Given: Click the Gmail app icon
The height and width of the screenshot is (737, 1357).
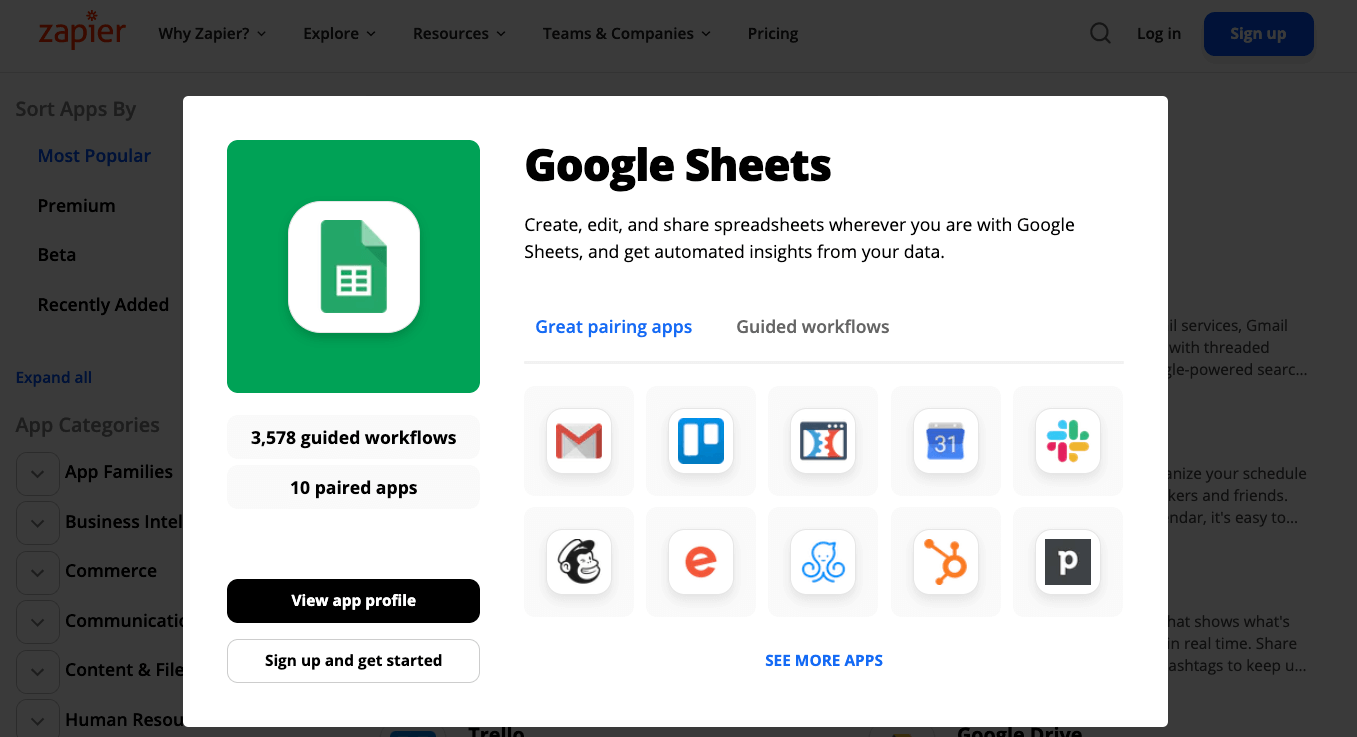Looking at the screenshot, I should (579, 441).
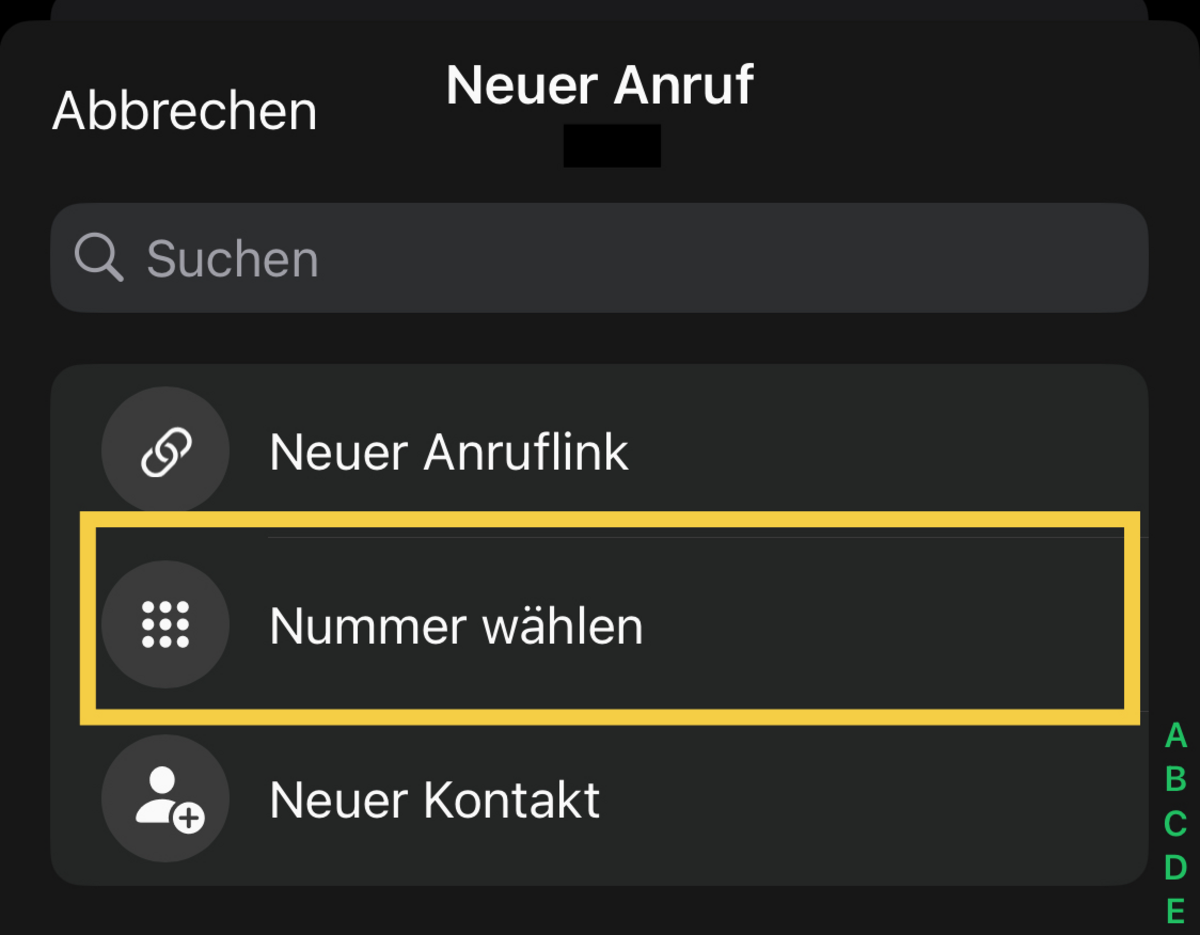
Task: Open Neuer Anruflink option
Action: (x=599, y=452)
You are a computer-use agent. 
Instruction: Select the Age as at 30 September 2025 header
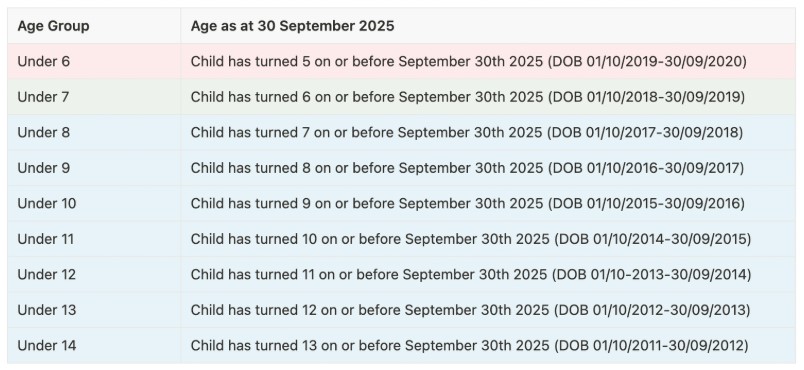(x=292, y=26)
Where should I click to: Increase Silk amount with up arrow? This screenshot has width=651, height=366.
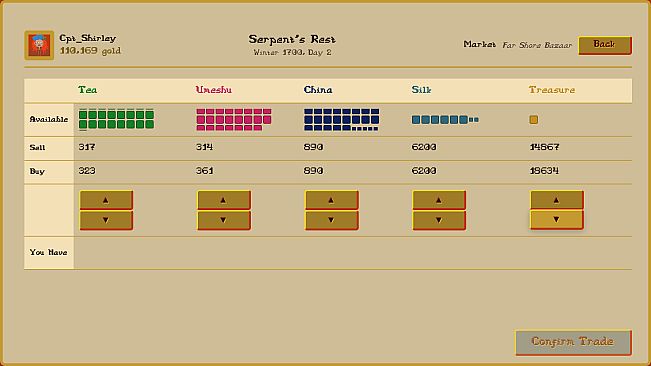[439, 200]
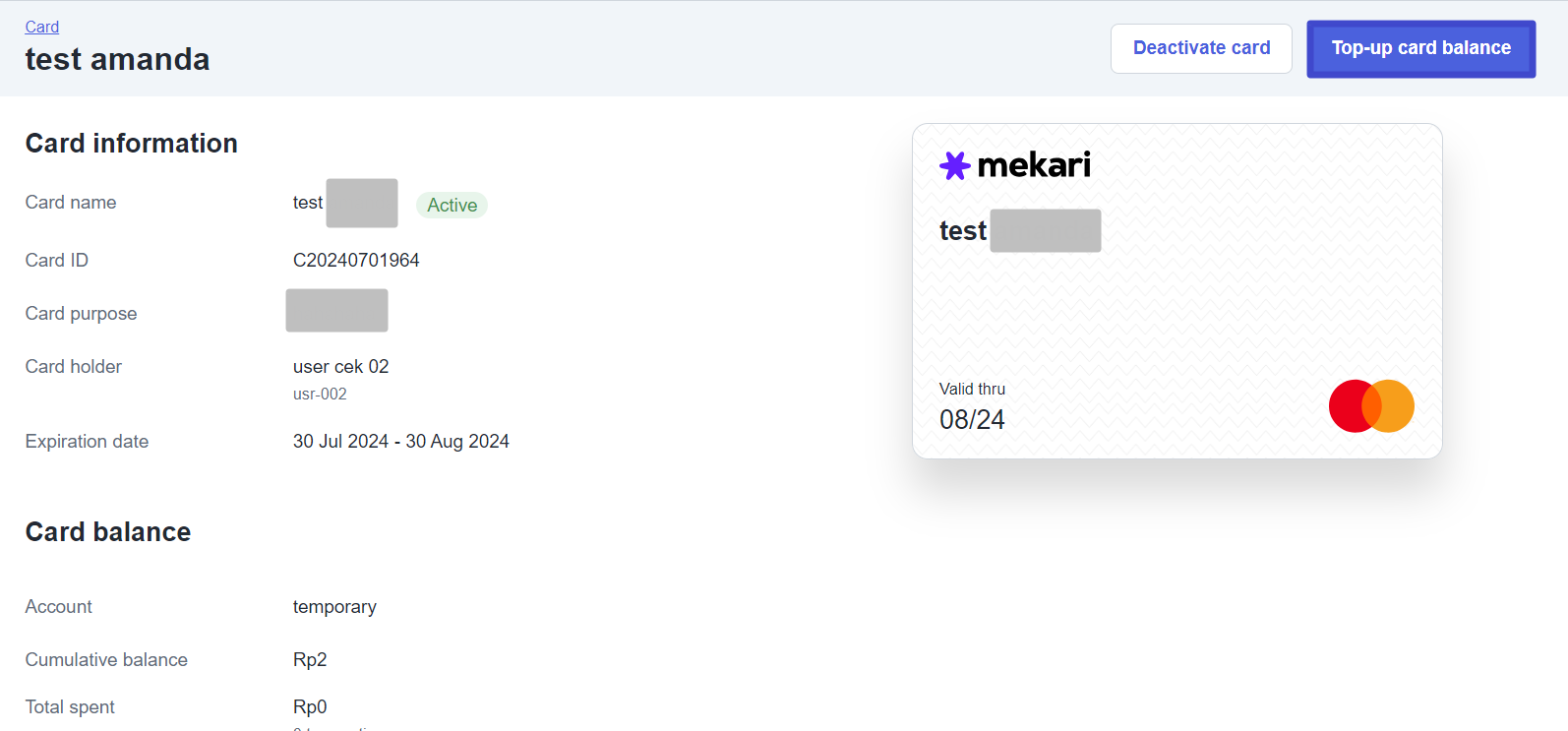Image resolution: width=1568 pixels, height=731 pixels.
Task: Click the mekari wordmark on the card
Action: coord(1034,165)
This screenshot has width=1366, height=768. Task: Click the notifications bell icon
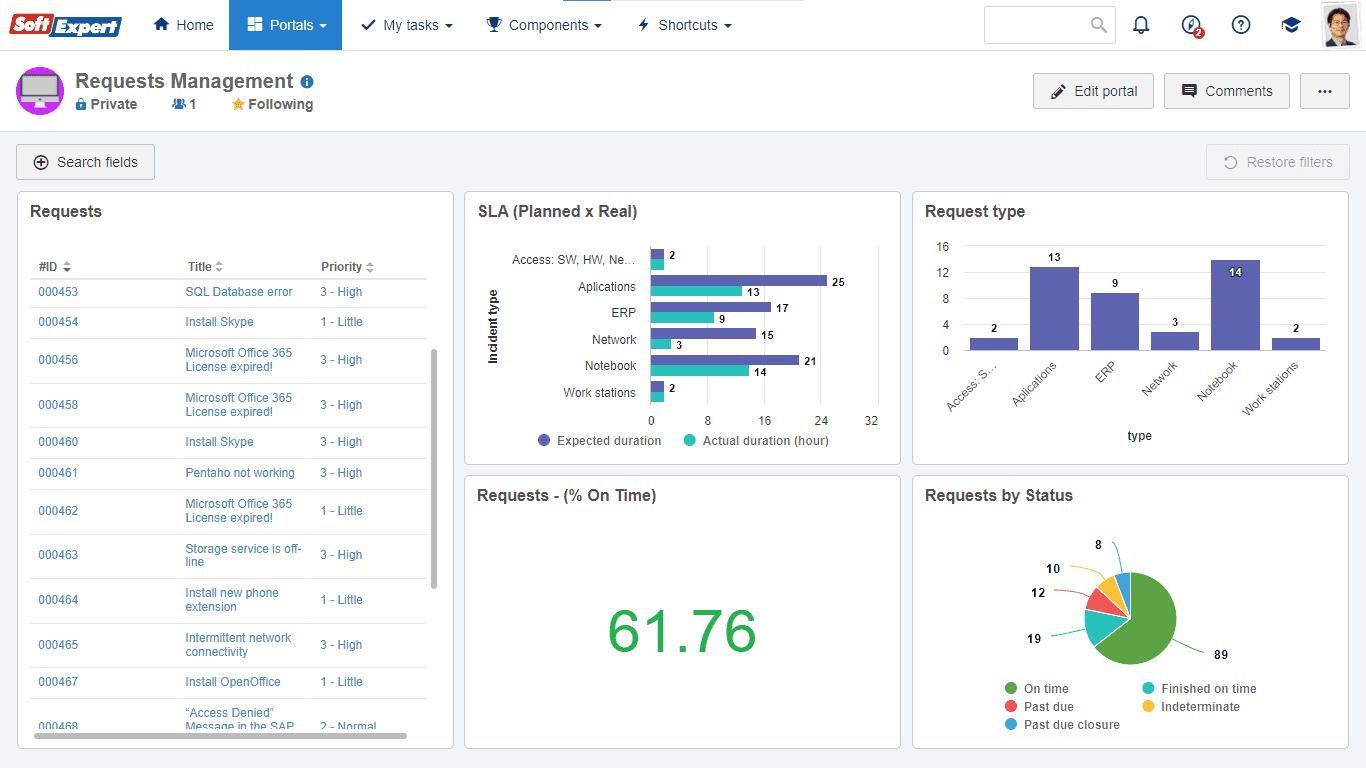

****************

*Assignment*: Copy the listing above verbatim, leaving out pictures.

*Answer space*:
Given: Click the Gmail app icon
The height and width of the screenshot is (737, 1357).
Looking at the screenshot, I should (579, 441).
Task: Open Neuer Anruflink option
Action: (x=599, y=452)
You are a computer-use agent. 
Instruction: Select the Age as at 30 September 2025 header
(x=292, y=26)
Where should I click to: Increase Silk amount with up arrow? This screenshot has width=651, height=366.
[439, 200]
Image resolution: width=1568 pixels, height=731 pixels.
Task: Click the mekari wordmark on the card
Action: coord(1034,165)
This screenshot has width=1366, height=768. Task: Click the notifications bell icon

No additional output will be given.